In Chapter 7, we will take this same MLP and apply proper training techniques — batch normalization, dropout, learning rate scheduling — to improve both convergence speed and final performance.


Summary

This chapter built a neural network from the ground up. The key ideas, in the order they will matter for the rest of this book:

  1. A neural network is function composition. Linear transformations interleaved with nonlinear activations. Without the nonlinearity, multiple layers collapse to one.

  2. Backpropagation is the chain rule. No more, no less. The computational graph records the forward operations; the backward pass traverses them in reverse, multiplying local Jacobians.

  3. Activation functions determine gradient flow. Sigmoid saturates and causes vanishing gradients. ReLU avoids saturation but can die. GELU and Swish offer smooth compromises.

  4. Initialization determines whether learning can begin. He initialization for ReLU maintains stable variance across layers. Xavier for tanh and sigmoid.

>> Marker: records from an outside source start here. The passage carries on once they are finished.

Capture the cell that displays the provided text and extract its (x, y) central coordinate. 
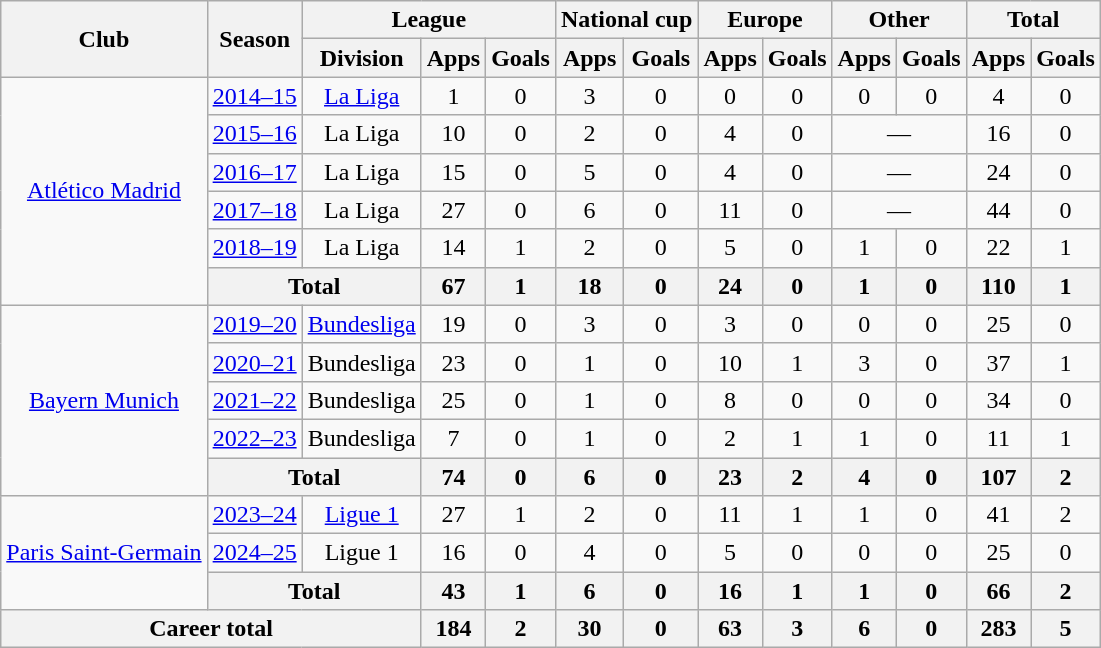
30 (589, 629)
37 (998, 362)
2024–25 (254, 553)
2023–24 (254, 515)
2018–19 (254, 248)
15 (453, 172)
44 (998, 210)
22 (998, 248)
Paris Saint-Germain (104, 553)
2016–17 (254, 172)
Other (899, 20)
2019–20 (254, 324)
283 (998, 629)
Europe (765, 20)
Club (104, 39)
2017–18 (254, 210)
184 (453, 629)
74 (453, 477)
Division (362, 58)
41 (998, 515)
2015–16 (254, 134)
Bayern Munich (104, 400)
107 (998, 477)
110 (998, 286)
63 (730, 629)
2014–15 (254, 96)
2022–23 (254, 438)
League (428, 20)
67 (453, 286)
2021–22 (254, 400)
43 (453, 591)
Atlético Madrid (104, 191)
34 (998, 400)
14 (453, 248)
National cup (626, 20)
Career total (211, 629)
Season (254, 39)
7 (453, 438)
2020–21 (254, 362)
66 (998, 591)
18 (589, 286)
19 (453, 324)
8 (730, 400)
Provide the [x, y] coordinate of the cell's center where the given text is located.  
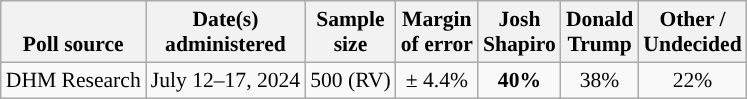
22% [692, 80]
40% [520, 80]
DonaldTrump [600, 32]
38% [600, 80]
Other /Undecided [692, 32]
± 4.4% [437, 80]
Samplesize [350, 32]
Marginof error [437, 32]
Date(s)administered [226, 32]
Poll source [74, 32]
July 12–17, 2024 [226, 80]
DHM Research [74, 80]
JoshShapiro [520, 32]
500 (RV) [350, 80]
Search for the cell housing the specified text and yield its [x, y] center coordinate. 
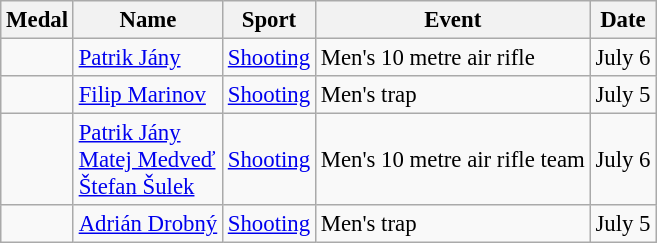
Date [623, 20]
Men's 10 metre air rifle [452, 58]
Name [148, 20]
Event [452, 20]
Filip Marinov [148, 95]
Sport [270, 20]
Patrik Jány [148, 58]
Adrián Drobný [148, 224]
Patrik JányMatej MedveďŠtefan Šulek [148, 160]
Medal [38, 20]
Men's 10 metre air rifle team [452, 160]
Scan for the cell matching the given text and deliver its (x, y) coordinate at center. 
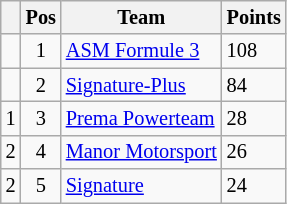
24 (254, 186)
Points (254, 17)
28 (254, 118)
26 (254, 152)
5 (41, 186)
Prema Powerteam (142, 118)
108 (254, 51)
Team (142, 17)
Manor Motorsport (142, 152)
3 (41, 118)
Signature-Plus (142, 85)
ASM Formule 3 (142, 51)
4 (41, 152)
Pos (41, 17)
Signature (142, 186)
84 (254, 85)
Capture the cell that displays the provided text and extract its (X, Y) central coordinate. 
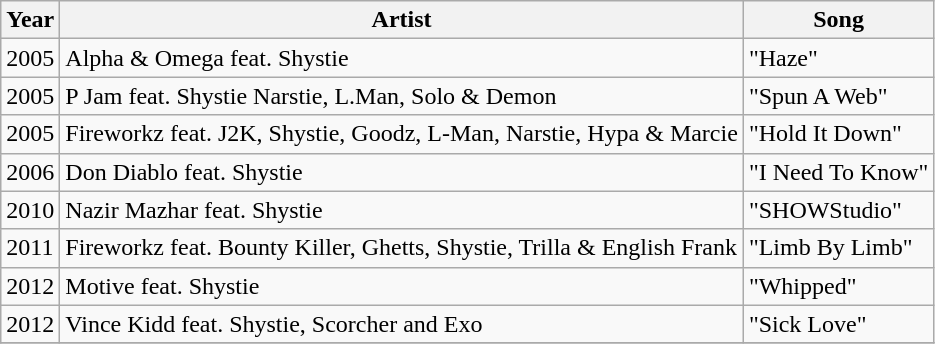
"Haze" (838, 58)
Vince Kidd feat. Shystie, Scorcher and Exo (402, 324)
2010 (30, 210)
"Whipped" (838, 286)
Year (30, 20)
2006 (30, 172)
"I Need To Know" (838, 172)
"Sick Love" (838, 324)
"SHOWStudio" (838, 210)
"Spun A Web" (838, 96)
Fireworkz feat. J2K, Shystie, Goodz, L-Man, Narstie, Hypa & Marcie (402, 134)
Motive feat. Shystie (402, 286)
"Limb By Limb" (838, 248)
Don Diablo feat. Shystie (402, 172)
Alpha & Omega feat. Shystie (402, 58)
2011 (30, 248)
"Hold It Down" (838, 134)
Song (838, 20)
Fireworkz feat. Bounty Killer, Ghetts, Shystie, Trilla & English Frank (402, 248)
Artist (402, 20)
P Jam feat. Shystie Narstie, L.Man, Solo & Demon (402, 96)
Nazir Mazhar feat. Shystie (402, 210)
Pinpoint the cell where the given text exists, returning its (X, Y) midpoint coordinate. 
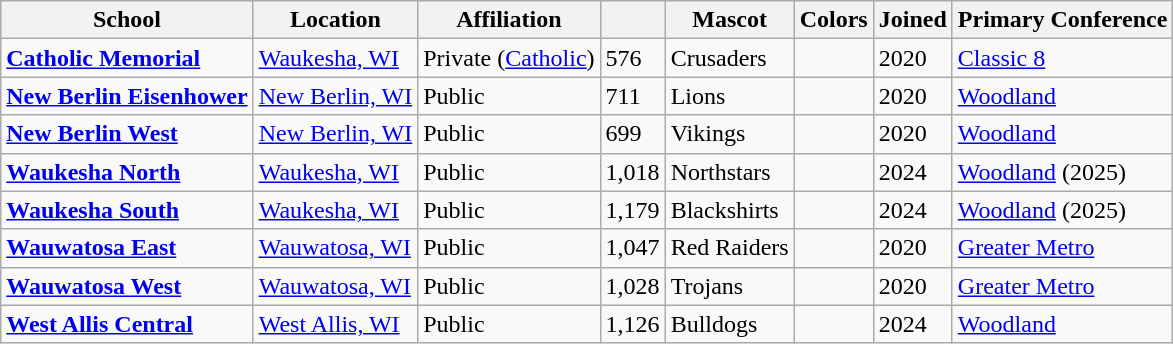
Location (336, 20)
New Berlin Eisenhower (127, 96)
711 (632, 96)
Bulldogs (730, 324)
1,126 (632, 324)
1,047 (632, 248)
1,179 (632, 210)
Colors (834, 20)
1,028 (632, 286)
West Allis, WI (336, 324)
Joined (912, 20)
Classic 8 (1062, 58)
1,018 (632, 172)
Waukesha South (127, 210)
Catholic Memorial (127, 58)
Lions (730, 96)
West Allis Central (127, 324)
Wauwatosa West (127, 286)
Affiliation (509, 20)
Northstars (730, 172)
Blackshirts (730, 210)
Primary Conference (1062, 20)
699 (632, 134)
Trojans (730, 286)
Wauwatosa East (127, 248)
School (127, 20)
Red Raiders (730, 248)
Crusaders (730, 58)
Mascot (730, 20)
Private (Catholic) (509, 58)
New Berlin West (127, 134)
Vikings (730, 134)
576 (632, 58)
Waukesha North (127, 172)
Capture the cell that displays the provided text and extract its (x, y) central coordinate. 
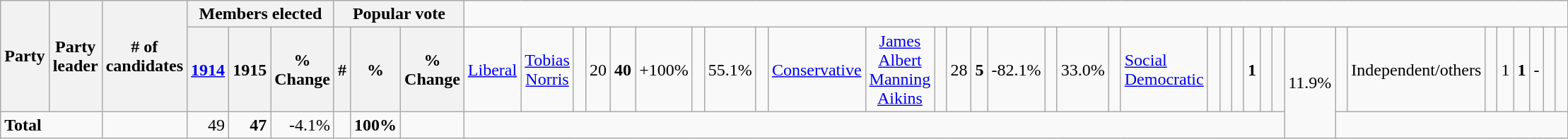
Members elected (261, 14)
Tobias Norris (547, 69)
5 (980, 69)
49 (208, 125)
Social Democratic (1164, 69)
55.1% (730, 69)
40 (624, 69)
Party (25, 57)
Popular vote (399, 14)
28 (959, 69)
100% (376, 125)
Total (51, 125)
Party leader (75, 57)
1914 (208, 69)
-4.1% (303, 125)
+100% (665, 69)
James Albert Manning Aikins (900, 69)
47 (250, 125)
-82.1% (1017, 69)
Independent/others (1417, 69)
Conservative (817, 69)
# (342, 69)
33.0% (1083, 69)
11.9% (1310, 83)
20 (598, 69)
# ofcandidates (144, 57)
- (1537, 69)
1915 (250, 69)
Liberal (492, 69)
% (376, 69)
Return [x, y] of the center of cell containing provided text 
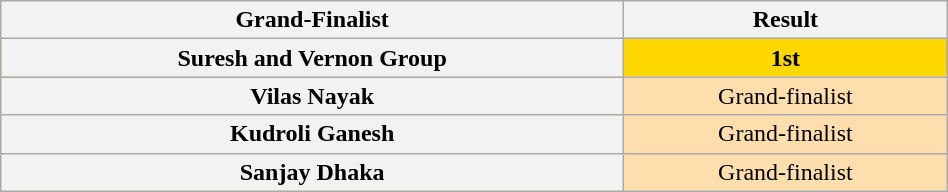
Vilas Nayak [312, 96]
Grand-Finalist [312, 20]
Result [786, 20]
Sanjay Dhaka [312, 172]
1st [786, 58]
Kudroli Ganesh [312, 134]
Suresh and Vernon Group [312, 58]
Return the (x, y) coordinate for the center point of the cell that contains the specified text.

  5. The universal approximation theorem is an existence result. It guarantees that a wide enough network can represent any continuous function, but says nothing about whether gradient descent will find the right parameters or how much data is needed.

  6. PyTorch autograd computes the same gradients you computed by hand. The framework abstracts away the backward pass, but the mathematics — and the failure modes — are identical.

  7. Gradient checking is a debugging discipline. Before trusting a backpropagation implementation, verify it against numerical differentiation.

The numpy implementation in this chapter is not production code. But the understanding it builds — of what happens at every step of forward and backward computation — is what separates a practitioner who can debug a failing model from one who cannot.

In Chapter 7, we turn to the craft of making this basic architecture train reliably and generalize well.